## TASK PROMPT
A partial copy is required: transcribe exactly the lines from the one containing "The image size is (1024, 586)." through the last line below, without any pictures.

Stored records
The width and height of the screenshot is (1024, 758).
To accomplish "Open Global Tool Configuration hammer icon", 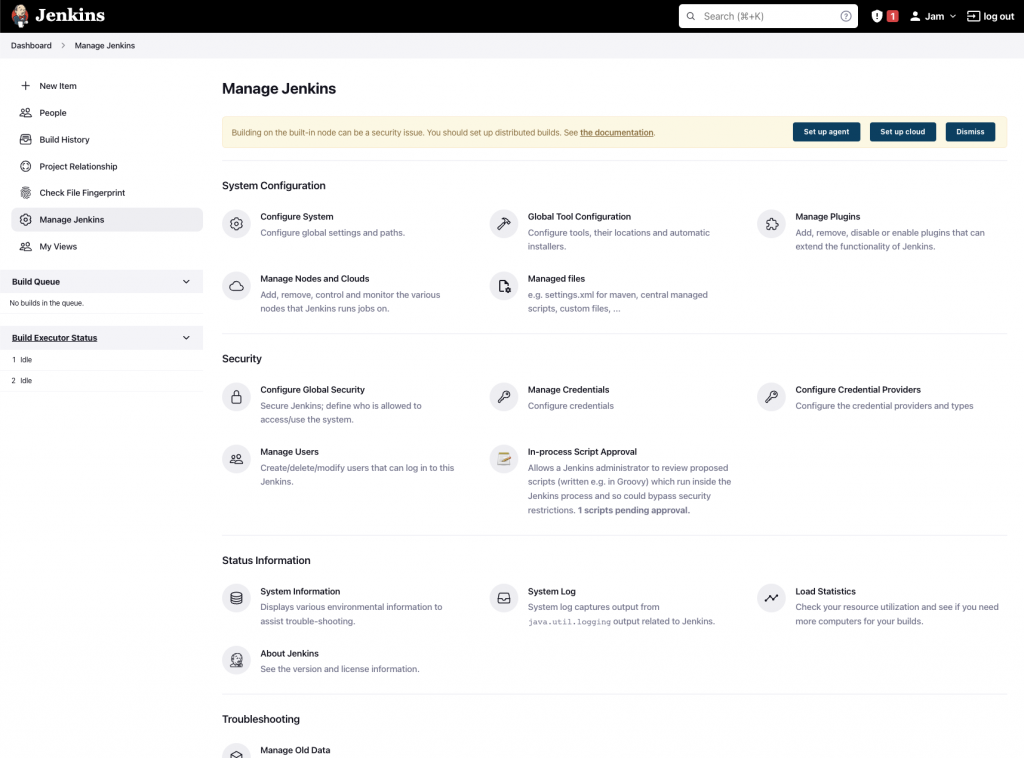I will [504, 224].
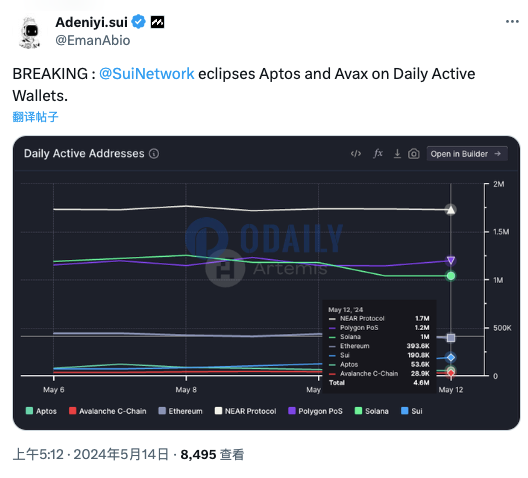Image resolution: width=528 pixels, height=478 pixels.
Task: Click the embed code icon in chart header
Action: click(x=356, y=154)
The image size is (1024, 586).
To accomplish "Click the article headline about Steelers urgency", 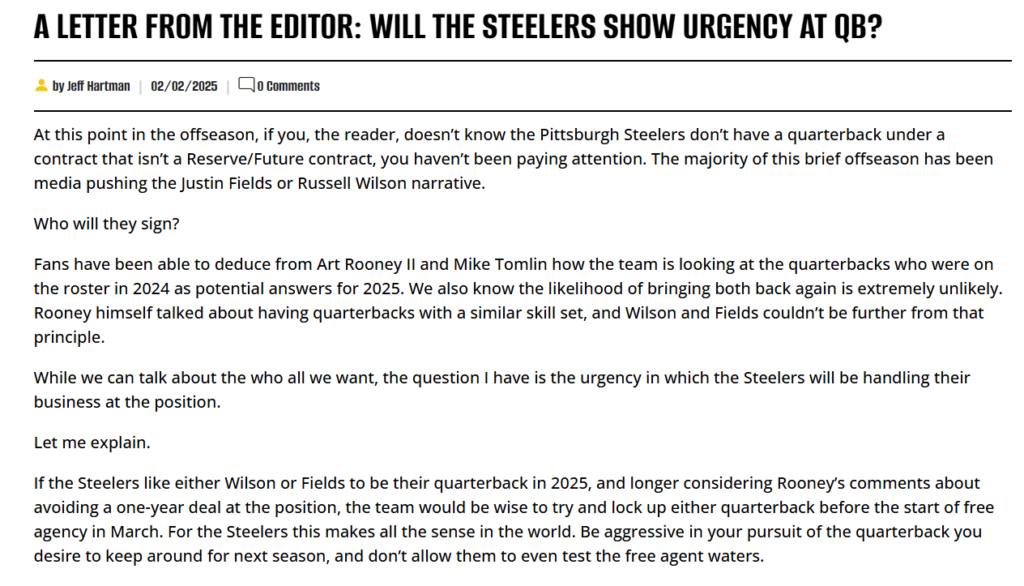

## ANSWER SECTION
The image size is (1024, 586).
To accomplish "Click the article headline about Steelers urgency", 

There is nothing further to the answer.